(TEXT EXCERPT):
I read the entire book, even though I found the information to be dated and familiar. Overall, it was a somewhat depressing reminder that in the absence of public policy and investment, economic class and personal connections/family history/assets increasingly limit the opportunities and outcomes for many individuals, their families and communities in the US. It was interesting (and also sad) to recognize that the same limitations of opportunities (jobs, scholarships, education, extracurricular activities, housing rentals, etc) happen in my own rural county based on the types of 'relationship brokering' and having the 'wrong last name' that are described in the book. It was also kind of sad to see that the communities that showed 'progress' between the first and second editions, had to rely on the gambling industry and prisons for economic development. As the author herself said in an interview: "it's powerful political and economic people and institutions that do the depriving". The author recommends providing "mental health and substance abuse help and family-supporting wages" to break the cycles poverty and ever-increasing disparity of wealth. However as she points out, it is exactly this type of political power that suffering communities and families lack. I find this discouraging.

Jackie LaBonte

Review posted August 21, 2015

5

This book really brought together the reader how the haves and the haves not are somewhat co-dependent. The author profiles many folks who are living in specific areas of poverty . This book offers insights into how there is the possibility of community change. It's a hard look into inequality.

aremington

Review posted August 2, 2015

3

I appreciate that the author completed a review and look back 10 years following the book and modified her position on what was and was not effective. It was a thoughtful look at the impact of politics and relationships on community resilience

wcbcpastor

Review posted July 13, 2015

4

Worlds Apart: Poverty and Politics in Rural America, Second Edition Cynthia M. Duncan New Haven: Yale University Press, 1999,2014 304pp. After conducting interviews in three disparate communities in America two different times – 1999 and again in 2012-2013 Duncan simply says, “We can do better.” Her interviews of people in these communities struggling with poverty are enlightening and revealing. People living in poverty express longings and desires for change but seem frustrated by inefficient and broken systems. People who are not in poverty express frustrations at trying to change systems that are needlessly oppressive and regressive. What emerges from Duncan’s studies, conducted fifteen years apart, are several important observations. First, fighting poverty can only occur locally. The federal government has a role to play but the changes necessary must be community based and community driven. There are no one size fits all strategies. The three communities highlighted in her interviews and observations are radically different in culture but united by the same types of desires and dreams. Second, the differences between Blackwell, Dahlia and Gray Mountain illustrate how far social capital and a culture of trust can create structurally different environments. Gray Mountain presented a different kind of community than its nearest neighbor in the study, Blackwell. The difference was not in the dreams and desires of poor and those not so poor but in the history of groups willing to work together to create a genuine sense of community. Third, a critical issue in creating a more even starting place for our children – whether in poverty or not – is early intervention. Oregon is taking huge steps to coordinating early learning initiatives to created a more even starting place. Results will take years to evaluate, but a start is being made. The book offers a fascinating overhearing of a variety of people with widely divergent backgrounds illuminating the struggles and challenges of making a living and creating a culture of livability. Rural Oregon communities like mine, Winston, would do well to carefully read and re-read the interviews and the conclusions as people seek to do better!

(WHAT YOU WILL DO):
• A. Decide whether each statement below agrees with the book reviews, answering yes or no and quoting the words of the reviews that settle it. (i) The author interviewed people in the communities only once. (ii) The communities that showed progress between editions relied on the gambling industry and prisons for economic development. (iii) Oregon is named as coordinating early learning initiatives.
• B. Print the part of the book reviews starting with "Review posted August 21, 2015" and going on through "look into inequality.".

(DATASET EXCERPTS):
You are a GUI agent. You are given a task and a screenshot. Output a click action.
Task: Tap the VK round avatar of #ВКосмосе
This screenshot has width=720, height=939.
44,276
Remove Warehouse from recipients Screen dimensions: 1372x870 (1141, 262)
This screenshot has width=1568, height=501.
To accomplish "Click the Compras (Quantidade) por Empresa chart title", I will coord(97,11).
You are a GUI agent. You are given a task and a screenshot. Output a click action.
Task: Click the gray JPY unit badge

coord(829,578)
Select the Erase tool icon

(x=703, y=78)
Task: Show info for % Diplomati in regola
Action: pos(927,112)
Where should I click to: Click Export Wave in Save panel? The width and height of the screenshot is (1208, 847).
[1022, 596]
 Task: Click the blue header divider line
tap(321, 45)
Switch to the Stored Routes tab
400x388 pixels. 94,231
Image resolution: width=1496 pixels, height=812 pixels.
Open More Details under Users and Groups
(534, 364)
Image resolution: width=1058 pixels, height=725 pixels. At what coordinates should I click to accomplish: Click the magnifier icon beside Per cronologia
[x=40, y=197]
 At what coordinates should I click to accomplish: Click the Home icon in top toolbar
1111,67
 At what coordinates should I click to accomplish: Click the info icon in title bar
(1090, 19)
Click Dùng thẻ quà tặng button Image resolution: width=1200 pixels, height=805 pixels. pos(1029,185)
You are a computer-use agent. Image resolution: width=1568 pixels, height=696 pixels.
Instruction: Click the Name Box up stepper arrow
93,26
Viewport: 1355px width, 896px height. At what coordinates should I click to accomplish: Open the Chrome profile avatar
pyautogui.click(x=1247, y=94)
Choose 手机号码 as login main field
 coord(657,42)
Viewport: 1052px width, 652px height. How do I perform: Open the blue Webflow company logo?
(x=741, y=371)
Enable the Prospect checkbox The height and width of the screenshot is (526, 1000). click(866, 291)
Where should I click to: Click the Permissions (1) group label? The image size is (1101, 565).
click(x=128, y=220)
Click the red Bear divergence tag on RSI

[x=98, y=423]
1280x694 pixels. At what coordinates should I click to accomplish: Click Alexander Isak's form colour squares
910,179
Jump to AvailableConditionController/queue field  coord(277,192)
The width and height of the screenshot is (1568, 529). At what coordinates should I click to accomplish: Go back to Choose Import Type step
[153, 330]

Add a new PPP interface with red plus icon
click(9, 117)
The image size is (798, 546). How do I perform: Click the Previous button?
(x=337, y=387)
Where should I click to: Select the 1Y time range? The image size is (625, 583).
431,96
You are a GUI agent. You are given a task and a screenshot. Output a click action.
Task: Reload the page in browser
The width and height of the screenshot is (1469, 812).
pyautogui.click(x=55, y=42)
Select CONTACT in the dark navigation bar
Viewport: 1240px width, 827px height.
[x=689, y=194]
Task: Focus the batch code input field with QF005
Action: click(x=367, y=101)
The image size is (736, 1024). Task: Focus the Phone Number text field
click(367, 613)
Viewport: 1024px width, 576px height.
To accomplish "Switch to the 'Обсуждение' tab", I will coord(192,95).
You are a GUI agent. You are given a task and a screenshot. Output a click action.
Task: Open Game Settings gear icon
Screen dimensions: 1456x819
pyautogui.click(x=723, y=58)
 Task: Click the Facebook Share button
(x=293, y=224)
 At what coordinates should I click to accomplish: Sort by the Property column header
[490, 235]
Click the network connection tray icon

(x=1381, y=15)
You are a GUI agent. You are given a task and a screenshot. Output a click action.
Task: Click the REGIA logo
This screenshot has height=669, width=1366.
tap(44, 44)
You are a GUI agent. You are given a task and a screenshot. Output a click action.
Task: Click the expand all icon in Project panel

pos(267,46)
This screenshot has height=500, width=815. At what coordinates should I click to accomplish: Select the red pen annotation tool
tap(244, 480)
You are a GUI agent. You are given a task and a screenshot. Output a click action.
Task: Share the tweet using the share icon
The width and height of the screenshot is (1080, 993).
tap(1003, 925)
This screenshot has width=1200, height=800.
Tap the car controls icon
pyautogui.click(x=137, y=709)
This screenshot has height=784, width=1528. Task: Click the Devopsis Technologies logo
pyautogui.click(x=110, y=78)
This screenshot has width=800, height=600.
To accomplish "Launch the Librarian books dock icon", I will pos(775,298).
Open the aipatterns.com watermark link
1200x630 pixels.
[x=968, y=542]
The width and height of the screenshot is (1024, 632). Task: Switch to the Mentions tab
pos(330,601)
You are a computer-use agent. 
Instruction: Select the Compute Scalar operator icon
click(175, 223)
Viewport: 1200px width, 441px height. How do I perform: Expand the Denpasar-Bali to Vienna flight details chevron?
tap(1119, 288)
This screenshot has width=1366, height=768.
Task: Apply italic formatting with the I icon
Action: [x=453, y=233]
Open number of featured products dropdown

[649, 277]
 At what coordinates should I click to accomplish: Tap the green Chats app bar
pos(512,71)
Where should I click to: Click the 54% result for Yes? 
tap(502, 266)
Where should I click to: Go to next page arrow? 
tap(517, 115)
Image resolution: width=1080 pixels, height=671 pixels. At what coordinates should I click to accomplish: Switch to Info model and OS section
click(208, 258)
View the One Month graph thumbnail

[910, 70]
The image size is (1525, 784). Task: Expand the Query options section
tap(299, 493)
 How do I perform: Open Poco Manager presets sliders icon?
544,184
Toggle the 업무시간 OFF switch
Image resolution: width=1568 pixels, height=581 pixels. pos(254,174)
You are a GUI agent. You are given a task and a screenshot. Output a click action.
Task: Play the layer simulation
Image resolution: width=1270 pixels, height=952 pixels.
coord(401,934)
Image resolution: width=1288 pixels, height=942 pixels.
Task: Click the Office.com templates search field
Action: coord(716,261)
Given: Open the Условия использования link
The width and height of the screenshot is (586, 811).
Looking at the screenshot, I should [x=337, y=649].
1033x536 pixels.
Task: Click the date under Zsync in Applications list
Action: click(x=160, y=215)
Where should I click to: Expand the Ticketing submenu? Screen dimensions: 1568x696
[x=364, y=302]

(RESPONSES):
• A.
(i) No: "two different times – 1999 and again in 2012-2013"
(ii) Yes: "had to rely on the gambling industry and prisons for economic development"
(iii) Yes: "Oregon is taking huge steps to coordinating early learning initiatives"

• B.
Review posted August 21, 2015

5

This book really brought together the reader how the haves and the haves not are somewhat co-dependent. The author profiles many folks who are living in specific areas of poverty . This book offers insights into how there is the possibility of community change. It's a hard look into inequality.